Your best friend for file transfer.

Fetch application logoFetch

Fetch interfering with other applications? (4 posts)

This is an archived topic. The information in it is likely to be out-of-date and no longer applicable to current versions of Fetch.
  • Started 20 years ago by davidmorr
  • Latest reply 20 years ago from Jim Matthews
  • davidmorr Member

    I have been downloading large files to my Mac and have noticed some impacts on other applications. The files are large enough to take an hour or more.

    I am getting transfer rates of around 27 kbytes per second. Because of this, I expect slow response from anything that uses the network connecton.

    However, the application I am having most problem with is Eudora 6.0.2, when it should not be accessing the network.

    For example, if I have a message window open, clicking on the scroll bar to scroll down does nothing for a second or two, then the spinning pizza appears for several seconds, then the window eventually scrolls.
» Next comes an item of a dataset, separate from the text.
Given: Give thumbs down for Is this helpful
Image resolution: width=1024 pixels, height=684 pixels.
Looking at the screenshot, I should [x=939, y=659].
    The same thing happens with opening a message or a mailbox, or almost any other operation.

    Now I suspect that this is an issue for Eudora really, except that I have noticed slowdowns for other applications, but not as severe as this.

    What is odd is that the CPU usage is well below 50% when this happens, so it would not seem to be lack of processor.

    The file being downloaded is also being written to a different disk to where the Eudora files are, so contention for the disk would seem to be unlikely.

    I wondered whether there could be something that Fetch is doing?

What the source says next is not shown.